HR-Know-how aus der Praxis für die Praxis

Inhalt

Agilität ist momentan sehr gefragt. Jedes Unternehmen, das etwas auf sich hält, fordert von seinen Beschäftigten Agilität und unternehmerisches Denken. Doch wie agil sind die Unternehmen selbst?
Wie flexibel können sie auf die aktuellen Veränderungen im Arbeitsmarkt reagieren? Was kann Jobsharing beitragen?

Gast-Autorin „Jobsharing | Passt das auch zu Ihrem Unternehmen? Sind Sie agil genug?“: Sigrid Uray-Esterer (jobtwins)

INHALT

Vom Arbeitgebermarkt zum Arbeitnehmermarkt

Jeder, der sich momentan mit dem Recruitment und dem Suchen von neuen Mitarbeitenden für sein Unternehmen beschäftigt, stellt es fest: neue Mitarbeitende zu finden ist derzeit eine Kunst.

Aber hier sprechen wir noch nicht mal von den ganz besonders fähigen, großartig qualifizierten und erfahrenen Kandidaten. Derzeit ist der Markt so angespannt, dass man froh sein muss, wenn man überhaupt jemanden findet.

Doch dann sieht man sich zusätzlich dazu noch mit enormen Forderungen der sich Bewerbenden konfrontiert.

Tischfußball und Obstkorb haben schon lange ausgedient – gefragt sind viel Geld, viel Freizeit, viel Flexibilität. Handy, Laptop und gratis Kaffee sind eine Selbstverständlichkeit.

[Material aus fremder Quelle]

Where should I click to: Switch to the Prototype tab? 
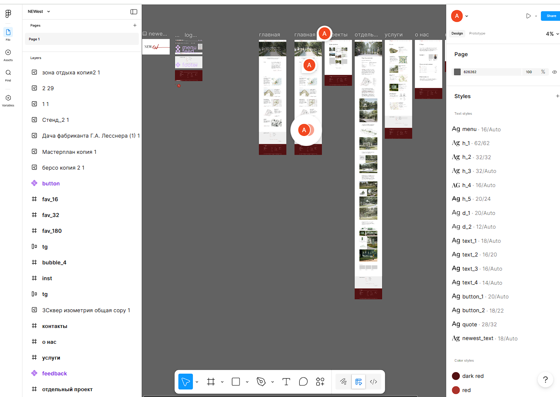(x=477, y=33)
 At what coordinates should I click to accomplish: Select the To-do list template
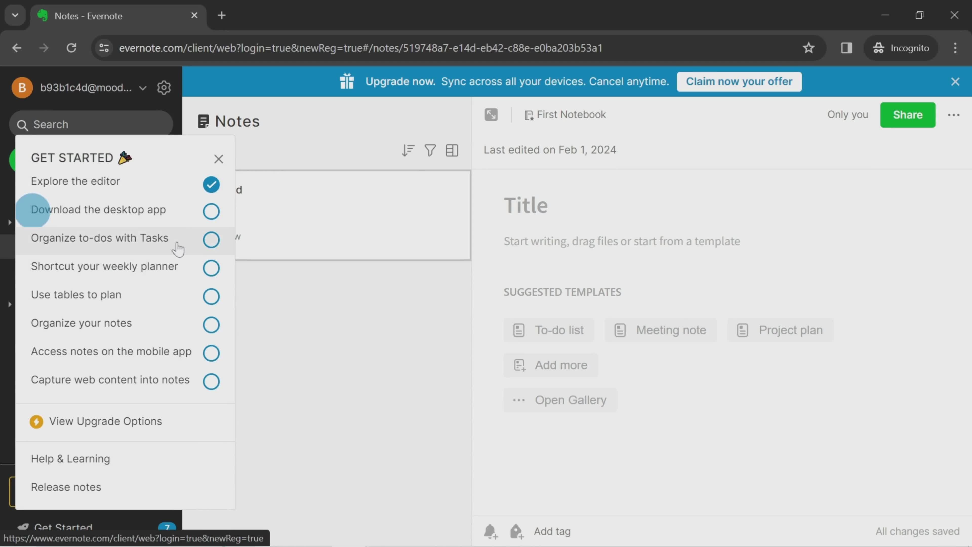pos(548,330)
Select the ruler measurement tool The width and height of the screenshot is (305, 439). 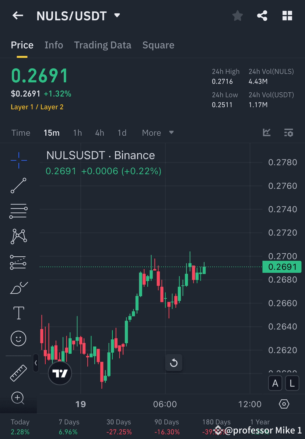18,372
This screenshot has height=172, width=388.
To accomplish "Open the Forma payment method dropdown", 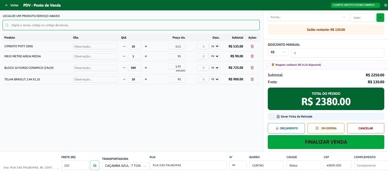I will (x=308, y=17).
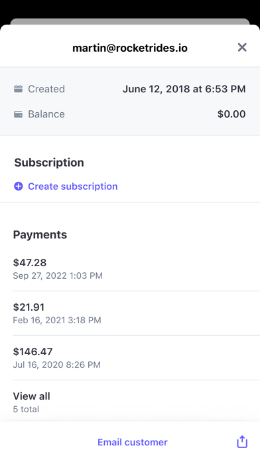
Task: Click the Sep 27, 2022 1:03 PM timestamp
Action: pos(58,275)
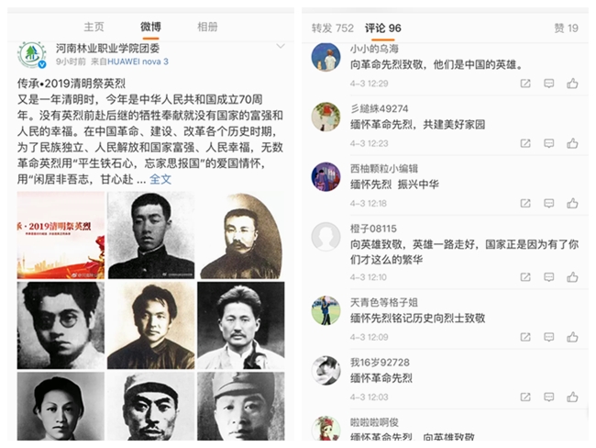Like the comment by 我16岁92728

pyautogui.click(x=572, y=397)
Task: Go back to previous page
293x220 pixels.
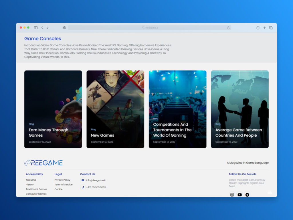Action: [42, 28]
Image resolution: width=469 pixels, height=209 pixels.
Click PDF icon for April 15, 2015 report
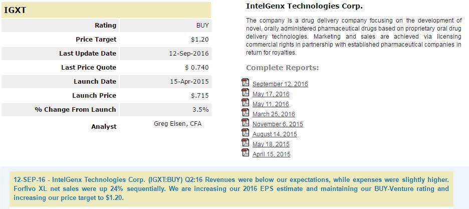[245, 153]
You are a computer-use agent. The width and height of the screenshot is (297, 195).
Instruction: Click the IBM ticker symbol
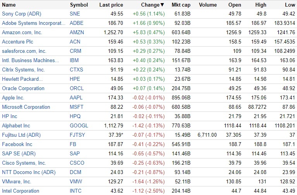pyautogui.click(x=74, y=60)
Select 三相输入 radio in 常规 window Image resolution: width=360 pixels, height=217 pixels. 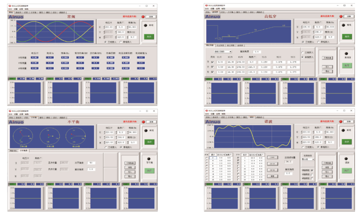click(106, 42)
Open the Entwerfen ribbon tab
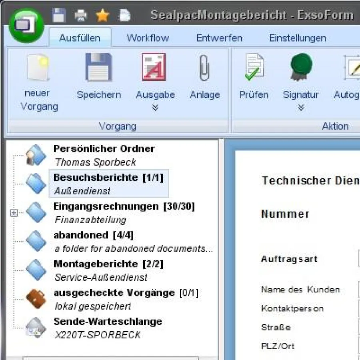 [219, 38]
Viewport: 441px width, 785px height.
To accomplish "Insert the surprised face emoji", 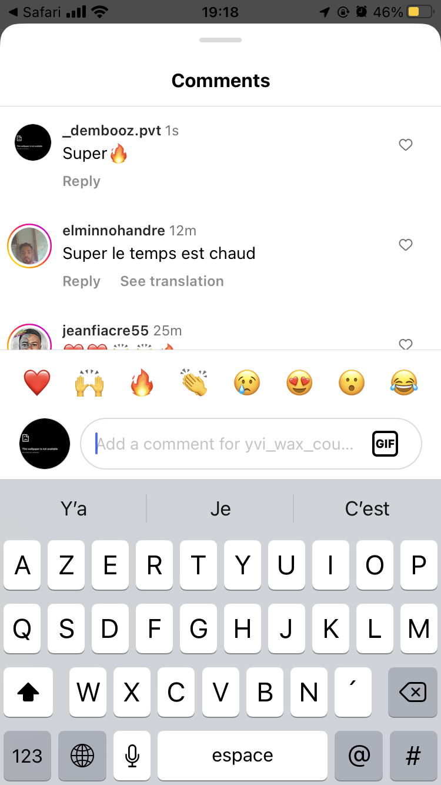I will 352,383.
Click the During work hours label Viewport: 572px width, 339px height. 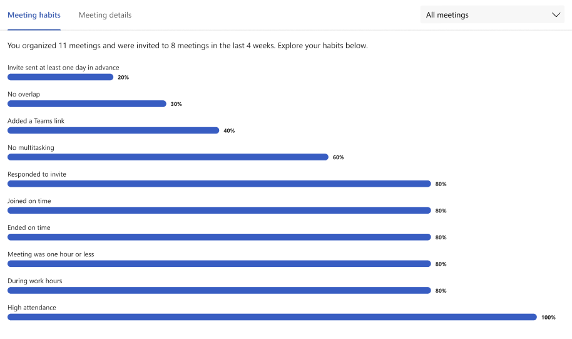35,281
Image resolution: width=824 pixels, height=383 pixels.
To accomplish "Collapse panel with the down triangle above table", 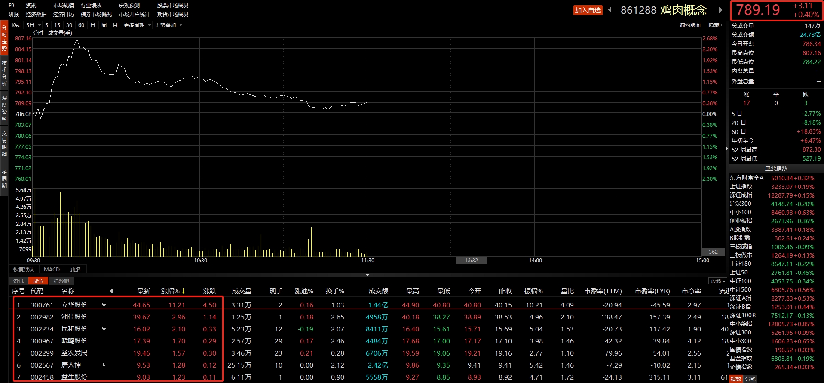I will click(x=367, y=275).
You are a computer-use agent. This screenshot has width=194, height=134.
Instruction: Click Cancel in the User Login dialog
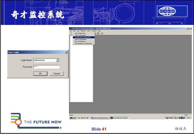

Somit sieht sich die HR Abteilung vor ganz neue Herausforderungen gestellt. Denn neben finanziellen Anreizen ist sehr häufig der Wunsch nach weniger Stunden – ist gleich Teilzeitarbeit – vordergründig.

Den Herausforderungen begegnen

Doch wie sollen die Unternehmen ihre Vollzeitstellen, die nun mal eine gewisse Stundenanzahl erfordern, besetzen?

Es sind nicht mehr nur die „Teilzeit-Mamas“, die das Angebot der Elternteilzeit in Anspruch nehmen. Vor allem die junge Generation fordert immer häufiger flexible Arbeitszeiten und/oder Teilzeit mit maximal 4 Tagen Arbeit oder weniger.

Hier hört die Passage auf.